December 23, 2021

(++++) THE MORE THINGS CHANGE….

The Office Is a Beautiful Place When Everyone Else Works from Home: A “Dilbert” Book. By Scott Adams. Andrews McMeel. $14.99.

     Have you ever considered the plight of cartoon characters during the COVID-19 pandemic? Not the cartoonists – the characters. Yes, cartoonists have issues of their own, since their strips must be turned in weeks or a month in advance, sometimes even more, and any reference to COVID-19 matters may be obsolete by the time a strip is actually used. But that is a small matter in comparison to the issues faced by cartoon characters, whose actions and reactions during the pandemic must make sense when their strips first appear and must continue to be readily understandable in the future, when the pandemic is but a distant, horrible memory. Hopefully this will not be too far in the future, but who knows?

     Any comic strip that focuses on family matters, for example, has to deal with how the cartoon children are educated during the pandemic, how (indeed, if) they have playdates, what their parents do to cope, how the kids interact with non-parental adults such as grandparents, and so on. But even these familial depredations pale beside the plight of Scott Adams’ character Dilbert and his associates – because the entire Dilbert strip is built around in-office white-collar corporate life, the exact element of everyday existence in society that largely ceased to exist in early 2020, has never returned to its pre-pandemic form, and may in fact be changed forever (at least to some extent). What can poor Dilbert do?

     It turns out that he can do quite a bit, thanks to Adams’ creativity in the latest Dilbert collection, aptly if lengthily titled The Office Is a Beautiful Place When Everyone Else Works from Home. For example, the book’s cover shows Dilbert in an otherwise empty office, wearing a surgical mask over his nose and mouth. Well, it may be over his mouth, but since Dilbert does not actually have a mouth – except under extreme duress in occasional strips – it is hard to be sure. The basic notion of office happiness depending on the absence of co-workers, though, comes through clearly. In fact, it is doubly clear in the strips in this collection that are not pandemic-related – that is, ones in which Dilbert, prior to work-at-home necessities, does have to deal with co-workers.

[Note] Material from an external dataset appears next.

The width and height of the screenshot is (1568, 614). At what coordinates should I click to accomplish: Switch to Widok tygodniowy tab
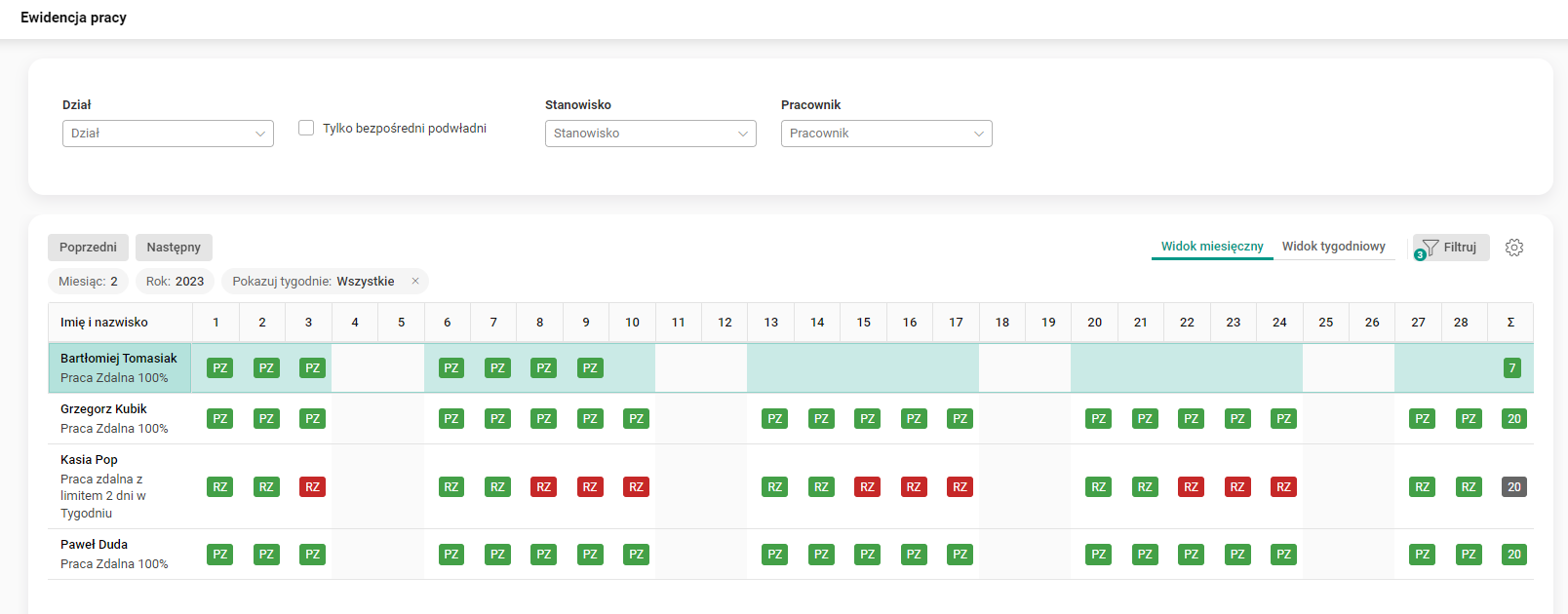click(x=1333, y=247)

There is, for example, the strip in which Dilbert says a co-worker should ask if he needs help, the co-worker says he needs so much of it that Dilbert needs to come in at 8:00 a.m. and work late, and Dilbert has no choice but to explain, “This is awkward, but I didn’t mean a word of what I said.” See? The problem with in-office work is that there are other people in the office.

     Dilbert gets stuck with this other-people stuff a lot, and not just with co-workers. There are also vendors, such as the one who says the network upgrade will take three months, to which Dilbert replies that the job bid said it would take 30 days, which leads the vendor to reply, “If we’re allocating blame, I’m not the one who was dumb enough to believe me.”

     Ah, but then there is pandemic life, which proves to be comparatively wonderful. True, Dogbert is unhappy at having Dilbert under foot…err, under paw…all day, but Dilbert gets a nice couch on which to work instead of his usual fabric-covered box, and the absence of the sociopaths in other cubicles produces both contentment and productivity. In fact, COVID-19 may just be the best thing that has happened to the Dilbertian workplace. That is, until pandemic life gets infected by pre-pandemic life, in the form of the Pointy Haired Boss (who hires a stalker to peek in employees’ windows to be sure they are really working). And then there are the effects of social media (which prove even more addictive during the pandemic than before). And the effects of pandemic-specific items (speaking of addictions: hand sanitizer). It turns out that no matter which way Dilbert and his colleagues (or co-victims) turn, the same old problems come up again and again – except when new problems take their place. It is all enormously depressing, as if the pandemic itself weren’t depressing enough. But here’s the thing: it is not depressing to follow the pandemic miserableness of Dilbert, and Adams’ other characters, even when they are experiencing things that, in the non-cartoon world, lie somewhere between horrible and awful. There is something curiously refreshing about the basic lesson of The Office Is a Beautiful Place When Everyone Else Works from Home. And that lesson is that no matter how much things change externally in the workplace, and no matter what evil viral stuff is threatening everyone’s internal workings, the machinations of everyday corporate life will find a way to come through pretty much as they always have. True, that means things will be pretty awful for the cartoon characters subjected to this particular form of surreality, but they suffer for the greater good of lessening the suffering of all the pandemic-afflicted workers who do not have the good (or bad) fortune to have their lives chronicled by Scott Adams. It turns out that whatever new miseries COVID-19 may bring, the old miseries remain in place, lurking in the background just as viruses sometimes do in the body, biding their time, waiting for an opportunity to re-emerge and plague the continuing existence of cartoon characters – and those who follow their misadventures.